По вечерам они играли в дурачка, последние дни при свечке, и у Ника создалось полнейшее ощущение, что он провалился во временной портал. Теперь, когда ранее интересующие местное общество темы были забыты, беседы за игрой приняли тоскливо-зловещий оттенок. Лукерья вспоминала ужасы голодного военного детства, Степаныч поделился историей своих внуков, которые жили по-разному, а закончили одинаково – в петле. Конкордия о своей жизни не рассказывала ничего, но завернула парочку историй в духе романтической новеллы позапрошлого века, с сатанинскими балами и незнакомцами, пахнущими серой. Это было бы смешно в других обстоятельствах, но почему-то сейчас было не до смеха.
Наконец вся эта мистика Нику надоела, и он, несмотря на тревожные зазывания стариков, решил провести первый вечер в одиночестве. И вот теперь сидит перед алым драконьим глазом раскалённой печки и предаётся терзаниям и самокопанию.
Ник словно очнулся, поток воспоминаний сошёл на нет, а печаль осталась. «Эх, и вроде всё хорошо, и вроде жить не тужить… Починят электричество, и всё устаканится», – мысленно утешил он сам себя и подкинул в печку пару поленьев. Просто поразительно, до чего людей может довести такая простая вещь, как темнота. Воскресают все подсознательные древние инстинкты и страхи, мрак за пределами стен нагретого жилища дышит беспощадной равнодушной злобой. Жизнь стягивается до тёплого боязливого комка, затаившегося в спасительном тепле. Ник вздохнул, взял неровно горящий на буфете огарок толстой белой свечки и пошёл в верхнюю маленькую комнатушку, выходившую окошком на соседний двор.
Там было темно и холодно, сладко пахло старыми обоями и пылью. Окно звенело треснувшим стеклом от каждого порыва ветра. За ним плескалась темнота, лишь смутно вырисовывались очертания старых яблонь. У Ника возникла в голове неясная светлая картинка: распахнутые облупившиеся створки, ветер, тёмные дорожки, засыпанные белыми лепестками; он маленький, смотрит вниз, в сад, на яблоневую метель, вдыхает аромат так, что кружится голова… Где это было? Может быть, это был сон, а возможно, родители возили его на какую-нибудь дачу к своим друзьям…
В углу комнаты отец прибил полки, на них лежали какие-то старые журналы. Кто их сюда привёз? Он с тоской взял в руки распухший от сырости журнал с выцветшей от времени голубой обложкой, как вдруг услышал с улицы странный звук.

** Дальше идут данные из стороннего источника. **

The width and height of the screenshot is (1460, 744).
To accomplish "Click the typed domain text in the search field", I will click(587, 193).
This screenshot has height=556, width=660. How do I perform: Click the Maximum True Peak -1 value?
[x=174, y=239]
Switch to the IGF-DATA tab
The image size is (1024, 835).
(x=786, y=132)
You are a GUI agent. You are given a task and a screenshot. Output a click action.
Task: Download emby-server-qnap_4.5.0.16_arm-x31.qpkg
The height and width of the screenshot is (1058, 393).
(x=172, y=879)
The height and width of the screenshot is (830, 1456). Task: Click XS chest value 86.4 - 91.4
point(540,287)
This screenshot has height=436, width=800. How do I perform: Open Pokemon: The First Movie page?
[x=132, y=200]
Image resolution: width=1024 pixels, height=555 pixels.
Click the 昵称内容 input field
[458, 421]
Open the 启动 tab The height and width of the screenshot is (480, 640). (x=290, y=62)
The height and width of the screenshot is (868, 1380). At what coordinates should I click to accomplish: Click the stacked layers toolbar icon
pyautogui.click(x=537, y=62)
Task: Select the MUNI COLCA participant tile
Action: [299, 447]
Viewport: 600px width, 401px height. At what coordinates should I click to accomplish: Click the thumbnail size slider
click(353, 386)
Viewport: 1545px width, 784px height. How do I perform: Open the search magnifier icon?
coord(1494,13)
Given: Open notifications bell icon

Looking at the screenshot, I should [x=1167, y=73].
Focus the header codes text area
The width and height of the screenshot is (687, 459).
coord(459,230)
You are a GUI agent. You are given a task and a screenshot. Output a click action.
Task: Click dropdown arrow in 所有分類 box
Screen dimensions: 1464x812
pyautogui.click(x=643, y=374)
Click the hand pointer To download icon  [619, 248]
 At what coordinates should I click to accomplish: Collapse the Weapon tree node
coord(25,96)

Было похоже, что где-то недалеко скулит собака, даже не собака, а щенок, звук был слабый, перекрывающийся шумом ветра. Ник буквально прижался носом к оконному стеклу, ничего не разглядел, потом дунул на свечку, сразу резко завоняло стеарином, но зато стал виден соседний двор. Ветер разорвал в клочья тяжёлую сизую пелену, в её просветах то появлялся, то исчезал тонкий бледный серп месяца. «Наверное, подморозит теперь», – подумал Ник, поёжившись, и тут увидел отделившуюся от соседнего брошенного дома чёрную маленькую фигуру, похожую на персонаж японского теневого театра. Фигура, проваливаясь в рыхлый снег, медленно пробиралась к старому сараю, больше похожему на курятник. Странные звуки исходили именно от неё, в этом сомневаться уже не приходилось.
«Кто же это?» – изумился Ник, по спине пробежал ознобный холодок. В первый момент Ник хотел пойти к Конкордии, её дом был к нему ближе всех, их разделяло только два двора. Но любопытство победило, он снова подошёл к окну. Тёмная фигурка тем временем уже подобралась к сараю, открыла дверь и исчезла из поля зрения. Ник постоял ещё минутку, глядя в окно и пытаясь понять, что же делать, если происходит то, что происходить просто не может. Попасть в деревню кроме как по дороге, которая привела сюда его самого, было невозможно. Может быть, рядом остановилась группа тех самых «копателей» или «шиферов», которых так не любили старики? Может, экопоселение какое-нибудь недалеко? Это сейчас модно. Но почему тогда эта девушка одна, почему плачет, зачем забрела на двор пустующего дома, да ещё и пошла в тёмный, прямо скажем, страшноватый сарай?